予想以上に残念な痛い歴史観が詰まった本。参考文献であり、本文中でも頻繁に引用されているのがすでに化石のような史観の和田春樹氏の著作である点も痛い。
北朝鮮の独裁体制と戦前の日本を同一視するようなくだりがあったり、日本人拉致問題と朝鮮半島からの「強制連行」問題をリンクさせている。
ま、著者のスタンスであれば仕方ないと思う。
70、80年代の朝鮮半島の動きはあまり知識がないので通史として勉強となる。同時代は別の著者の本なども参考にして知識を深めていきたいと思う。
2002年に金正日総書記がに拉致問題を認めて謝罪したことが北朝鮮にとって最後の切り札だった点はその通りだと思う。しかも、もう亡くなり神格化しているため、否定や訂正は現国家体制では事実上不可能に近い。

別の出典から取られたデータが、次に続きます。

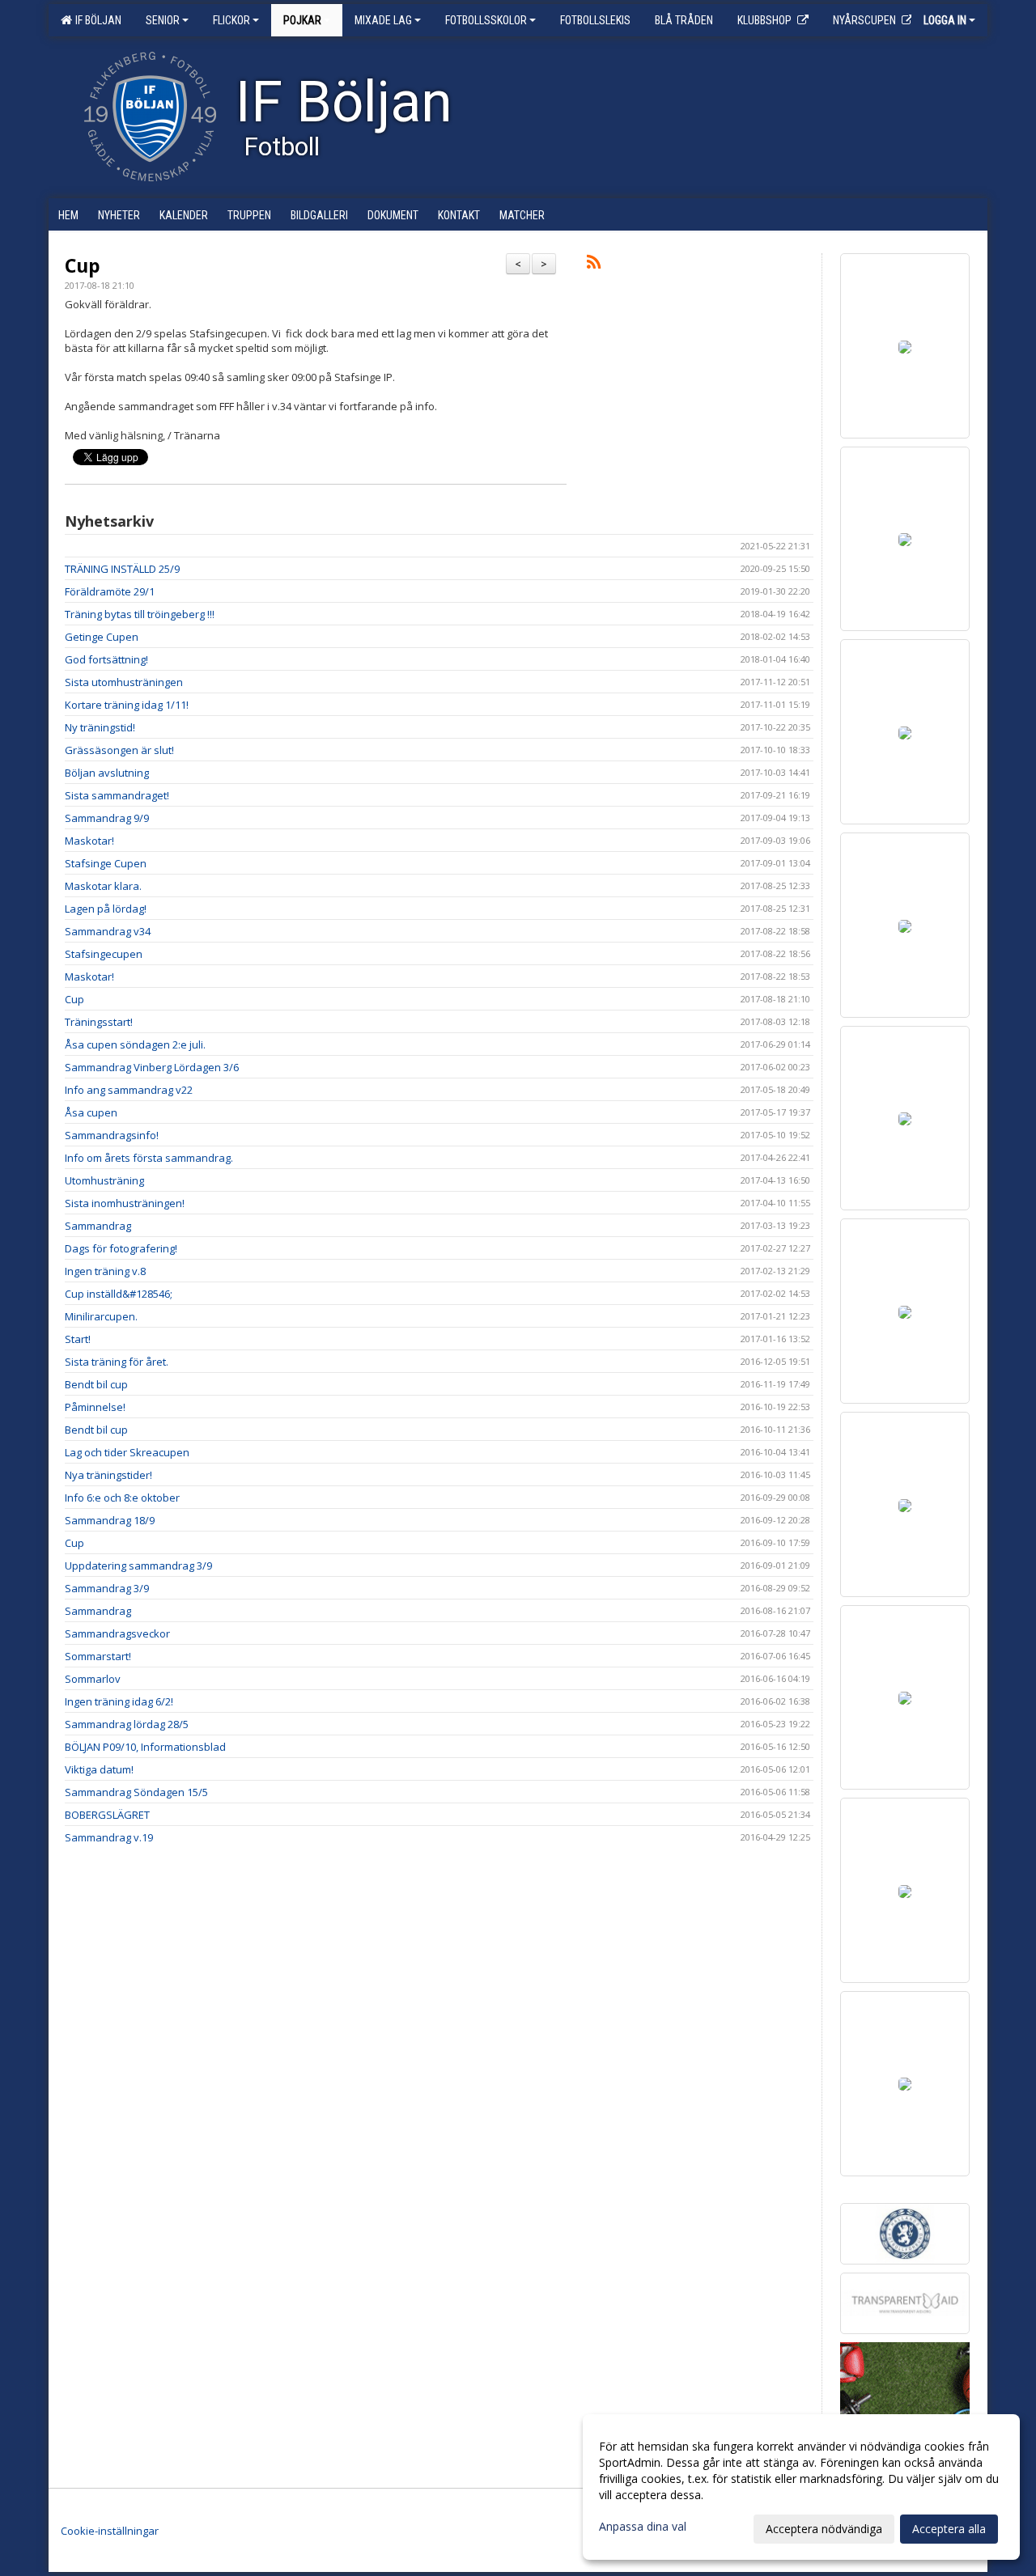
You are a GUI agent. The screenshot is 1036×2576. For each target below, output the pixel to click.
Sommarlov (93, 1678)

日朝平壌宣言の時点で小泉元首相は功を焦ったのか、この人数でokのように幕引きをしてしまったと思われても仕方ないと思う。せめて日本政府が認定した全員の安否確認、救出するまで宣言は出すべきはなかったのではと思う。その意味では小泉元首相にも責任があると考えた。
いろいろな本が出版できる日本は素晴らしいと改めて思う。